I'd love to know what the instrument line-up is here, how much the background atmosphere relies on keyboard layers and whether there are guitars on Inner Sanctum or Maunder in Liminality. The vast majority of the sounds are percussive though, even if we don't recognise what instrument he happens to playing at the time. I recognise a bunch of them—maracas, gongs, congas, wood blocks, cymbals, djembes, etc.—but there's a lot more going on than just those. Looking up details, I see a variety of others: timbales, as Puente used, but also batás, ibos, darbukas, octobans and cajóns.

The result is a rhythmically dense sound that often becomes strikingly visual, if not always in ways that conjure up horror imagery. On Despojo, for instance, it felt like I was hacking my way through a jungle with twin machetes, not because something was chasing me but because it just felt right, as an ebullient expenditure of energy. Blood Let feels like I'm in a samurai film but I can't see the swords because they're hiding elsewhere in an ocean of wheat above me. The ritual nature of the music, as suggested by the title, manifests most obviously on Omiero, which could be a ceremony.

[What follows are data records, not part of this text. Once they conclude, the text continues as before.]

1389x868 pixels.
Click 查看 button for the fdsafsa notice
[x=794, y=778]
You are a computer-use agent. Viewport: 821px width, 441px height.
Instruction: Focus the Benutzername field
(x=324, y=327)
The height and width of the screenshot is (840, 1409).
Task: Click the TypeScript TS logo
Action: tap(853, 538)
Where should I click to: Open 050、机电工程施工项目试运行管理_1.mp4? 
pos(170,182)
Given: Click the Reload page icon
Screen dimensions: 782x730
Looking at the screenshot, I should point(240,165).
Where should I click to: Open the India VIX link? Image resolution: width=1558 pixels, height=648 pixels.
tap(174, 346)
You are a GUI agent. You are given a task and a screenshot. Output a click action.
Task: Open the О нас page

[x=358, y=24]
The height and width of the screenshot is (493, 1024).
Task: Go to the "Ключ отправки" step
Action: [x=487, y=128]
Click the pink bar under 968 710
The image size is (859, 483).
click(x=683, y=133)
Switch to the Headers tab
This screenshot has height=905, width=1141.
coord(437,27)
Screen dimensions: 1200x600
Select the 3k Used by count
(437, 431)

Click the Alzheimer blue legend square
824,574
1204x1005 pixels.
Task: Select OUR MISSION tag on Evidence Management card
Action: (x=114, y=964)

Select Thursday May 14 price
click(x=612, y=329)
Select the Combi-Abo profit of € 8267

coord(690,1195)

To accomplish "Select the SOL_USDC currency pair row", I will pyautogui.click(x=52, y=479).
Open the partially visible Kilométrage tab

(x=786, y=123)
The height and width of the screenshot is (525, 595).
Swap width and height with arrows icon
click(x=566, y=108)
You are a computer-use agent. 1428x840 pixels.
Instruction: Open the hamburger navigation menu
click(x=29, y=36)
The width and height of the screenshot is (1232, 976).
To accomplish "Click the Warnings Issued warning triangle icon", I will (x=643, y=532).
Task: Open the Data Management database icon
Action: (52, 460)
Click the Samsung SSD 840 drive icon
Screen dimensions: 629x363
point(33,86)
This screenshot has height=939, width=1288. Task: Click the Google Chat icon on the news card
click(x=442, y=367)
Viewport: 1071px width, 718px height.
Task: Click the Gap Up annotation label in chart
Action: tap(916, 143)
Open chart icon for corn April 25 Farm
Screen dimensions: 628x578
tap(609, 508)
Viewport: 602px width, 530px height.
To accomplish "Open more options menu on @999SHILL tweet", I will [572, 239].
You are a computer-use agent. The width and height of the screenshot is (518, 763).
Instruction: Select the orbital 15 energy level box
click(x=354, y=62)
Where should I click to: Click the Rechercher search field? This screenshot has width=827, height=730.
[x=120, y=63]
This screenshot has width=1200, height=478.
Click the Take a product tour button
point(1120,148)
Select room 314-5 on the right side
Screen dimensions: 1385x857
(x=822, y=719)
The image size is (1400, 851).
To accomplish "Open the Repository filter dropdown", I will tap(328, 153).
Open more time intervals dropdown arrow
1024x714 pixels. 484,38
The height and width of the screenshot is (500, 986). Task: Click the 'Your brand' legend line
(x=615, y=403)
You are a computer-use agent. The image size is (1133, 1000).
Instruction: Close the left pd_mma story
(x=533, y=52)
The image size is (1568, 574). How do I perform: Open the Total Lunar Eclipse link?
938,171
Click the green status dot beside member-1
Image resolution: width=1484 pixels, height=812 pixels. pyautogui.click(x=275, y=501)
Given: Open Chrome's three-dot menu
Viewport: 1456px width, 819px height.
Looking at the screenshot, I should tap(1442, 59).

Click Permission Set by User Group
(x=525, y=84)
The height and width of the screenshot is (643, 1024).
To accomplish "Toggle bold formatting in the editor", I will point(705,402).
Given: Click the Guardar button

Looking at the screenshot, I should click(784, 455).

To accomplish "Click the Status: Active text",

However, the majority of the textures play with horror imagery. Despojo later shifts into a horror vibe and Interfearium after it never pretends to be anything else, what I presume is a slow piano under atmospheric swirls and a diabolically playful beat that's part Tom Waits, part John Zorn and part György Ligeti. Wherever we are in the album, especially early on either side, we're never far from something that reminds of the horror genre. Even there, though, it's telling that some of it's threatening, as if whatever's happening is being done to us, and some of it isn't, as if we're merely watching from the safety of a cinema seat.

All of it is evocative, with Lombardo playing with texture throughout. That puts this apart from the sort of percussion albums I tend to listen to, which are centred on rhythm, whether they're created with taiko drums, middle eastern percussion or a gamelan orchestra. Even that Tito Puente album is fundamentally about rhythm, in yet another different way. However, this takes rhythms as just a starting point to build some sort of atmosphere around, to impart a mood and tell a story.

Clearly, this isn't going to be for everyone and it helps to not come into it expecting Slayer or Philm or Fantômas. This is something different, obviously experimental in nature but fascinating in how versatile and, quite frankly, how inquisitive it is. There's a lot here to take in but, if you can bring a certain openness to it, it's massively rewarding.